Of South Korea's 19 commercial banks, eight are nation-wide commercial banks, six are regional, and five are policy banks, such as the Korea Development Bank.
The previous impact study (QIS 3), undertaken two years ago, suggested that, under the Basel II rules, capital ratios could, on average, fall 1% or 2% from the current average of 10% to 11%. However, at the time, the banks were "not very well prepared," says Lim Chul-Soon, head of the first New Basel Accord Team, which deals with planning and credit risk. Because of the financial crisis that rocked the country in 1997-98, the banks' probability of default levels are quite high, he says.
By becoming more sophisticated, adjusting the risk distribution of some portfolios, and raising new capital, the banks may be in better shape when the next impact study is undertaken, Lim says.
A second New Basel Accord Team is concerned with operational risk issues and pillars 2 and 3. Whereas, pillar 1 sets the minimum capital levels for banks, pillar 2 involves supervisory oversight of banks' risk models, and pillar 3 deals with information disclosure and market discipline.
Announcing the start date for South Korea's banks, Lee Kang-se was reported by the Korea Times to have said: "the South Korean banking system has improved greatly since the 1997 financial crisis. However, it has to go the extra mile to satisfy international standards." To remain healthy, "banks are expected to shed non-performing loans, and increase capital and loan-loss reserves for years to come," the director said.

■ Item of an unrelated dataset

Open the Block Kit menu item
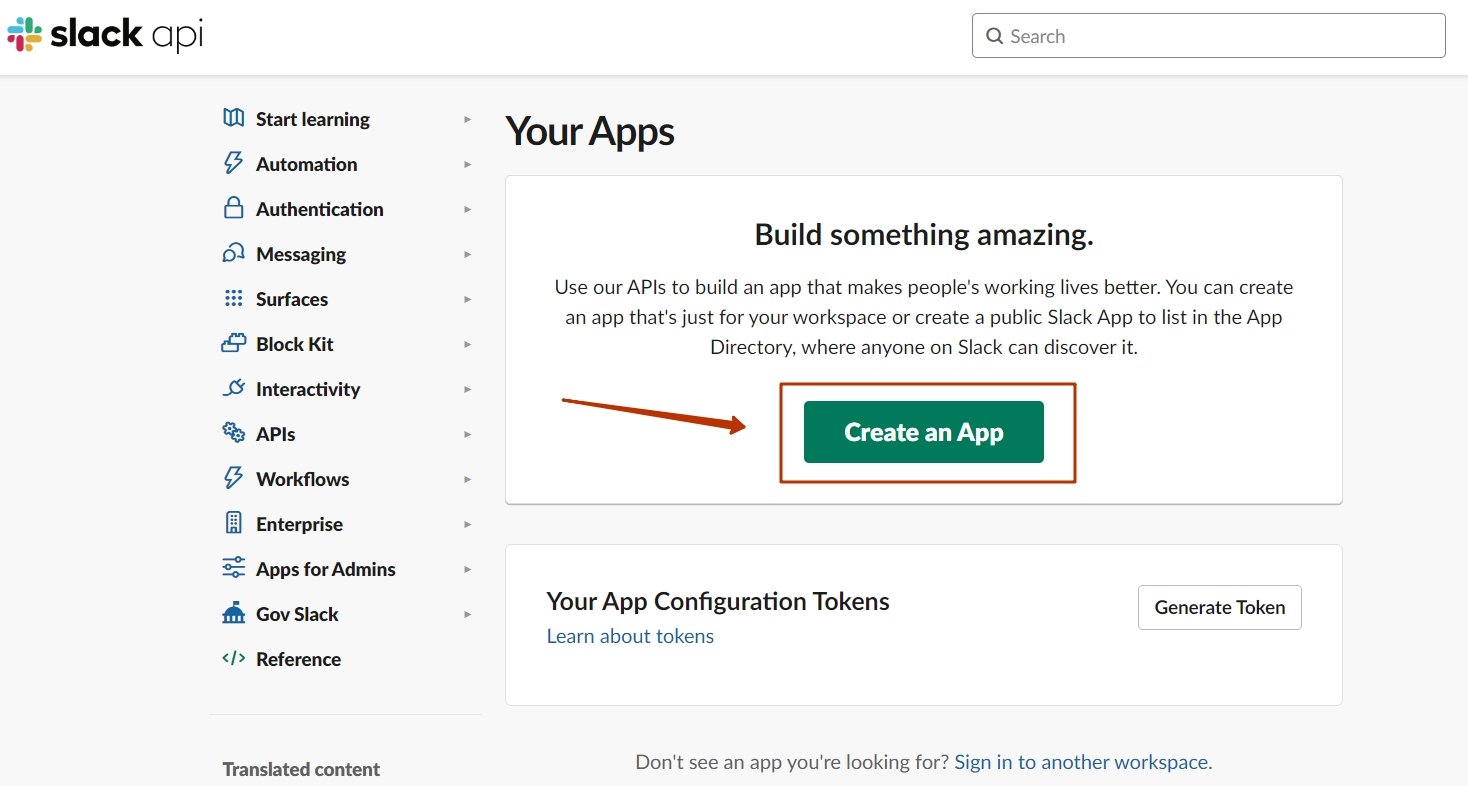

He added that: "Korea is not obliged to follow the accord as it is not [one of the 13 countries represented on the Basel Committee, which designed the new capital rules]. But entering the accord along with the advanced countries will reinforce [South Korea's] competitiveness."
Early last year the FSS and the Korea Federation of Banks formed a task force to try and iron out some of their differences over the introduction of Basel II.